• _Raw data_:
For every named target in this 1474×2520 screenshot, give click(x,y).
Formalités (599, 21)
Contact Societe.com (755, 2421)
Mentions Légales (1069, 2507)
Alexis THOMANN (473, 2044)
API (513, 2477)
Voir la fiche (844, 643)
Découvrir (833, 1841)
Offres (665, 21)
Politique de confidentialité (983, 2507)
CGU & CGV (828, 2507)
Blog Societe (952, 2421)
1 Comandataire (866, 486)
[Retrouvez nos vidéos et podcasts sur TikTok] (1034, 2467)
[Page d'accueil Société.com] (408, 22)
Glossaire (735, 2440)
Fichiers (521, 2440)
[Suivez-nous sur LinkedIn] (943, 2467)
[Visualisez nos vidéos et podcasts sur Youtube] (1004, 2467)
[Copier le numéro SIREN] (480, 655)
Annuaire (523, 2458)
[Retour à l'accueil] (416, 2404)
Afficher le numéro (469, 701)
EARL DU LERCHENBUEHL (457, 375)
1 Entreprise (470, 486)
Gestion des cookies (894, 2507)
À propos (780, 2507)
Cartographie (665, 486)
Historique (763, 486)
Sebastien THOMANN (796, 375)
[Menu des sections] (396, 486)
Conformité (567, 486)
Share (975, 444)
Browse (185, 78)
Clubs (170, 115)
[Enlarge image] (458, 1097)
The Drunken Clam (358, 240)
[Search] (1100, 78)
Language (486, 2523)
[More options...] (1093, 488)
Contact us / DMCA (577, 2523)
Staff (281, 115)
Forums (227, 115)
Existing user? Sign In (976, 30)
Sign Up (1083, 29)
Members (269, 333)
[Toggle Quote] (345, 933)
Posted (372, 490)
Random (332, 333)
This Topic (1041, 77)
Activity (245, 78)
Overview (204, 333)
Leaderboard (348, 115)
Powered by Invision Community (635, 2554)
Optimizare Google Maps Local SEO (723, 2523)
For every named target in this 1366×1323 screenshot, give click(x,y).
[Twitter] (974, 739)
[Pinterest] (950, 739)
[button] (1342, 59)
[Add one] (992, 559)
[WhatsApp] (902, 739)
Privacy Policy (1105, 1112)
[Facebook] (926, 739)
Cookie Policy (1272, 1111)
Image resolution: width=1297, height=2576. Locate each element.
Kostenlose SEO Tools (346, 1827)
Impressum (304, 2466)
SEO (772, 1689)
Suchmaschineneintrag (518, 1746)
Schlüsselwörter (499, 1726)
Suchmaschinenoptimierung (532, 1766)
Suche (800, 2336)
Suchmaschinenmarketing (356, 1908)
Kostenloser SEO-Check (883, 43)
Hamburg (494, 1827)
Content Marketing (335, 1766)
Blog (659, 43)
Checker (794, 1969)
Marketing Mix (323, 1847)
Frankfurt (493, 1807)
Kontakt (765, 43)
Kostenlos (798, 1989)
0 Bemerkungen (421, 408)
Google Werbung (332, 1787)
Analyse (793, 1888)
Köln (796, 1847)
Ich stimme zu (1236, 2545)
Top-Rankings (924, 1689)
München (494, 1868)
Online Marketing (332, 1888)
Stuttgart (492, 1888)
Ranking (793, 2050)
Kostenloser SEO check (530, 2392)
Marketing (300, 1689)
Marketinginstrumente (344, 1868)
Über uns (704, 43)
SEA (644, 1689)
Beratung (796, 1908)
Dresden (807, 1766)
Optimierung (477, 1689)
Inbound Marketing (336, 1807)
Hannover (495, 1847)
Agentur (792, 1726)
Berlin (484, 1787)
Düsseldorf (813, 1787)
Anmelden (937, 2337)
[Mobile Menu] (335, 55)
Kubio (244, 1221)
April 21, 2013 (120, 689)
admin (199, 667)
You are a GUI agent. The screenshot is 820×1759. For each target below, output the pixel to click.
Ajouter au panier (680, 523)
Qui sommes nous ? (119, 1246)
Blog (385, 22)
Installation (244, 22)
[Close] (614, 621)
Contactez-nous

• _Instructions for the task_:
Work out how many lines of the material above contain the word "nous", then give only that figure.

• _Written response_:
3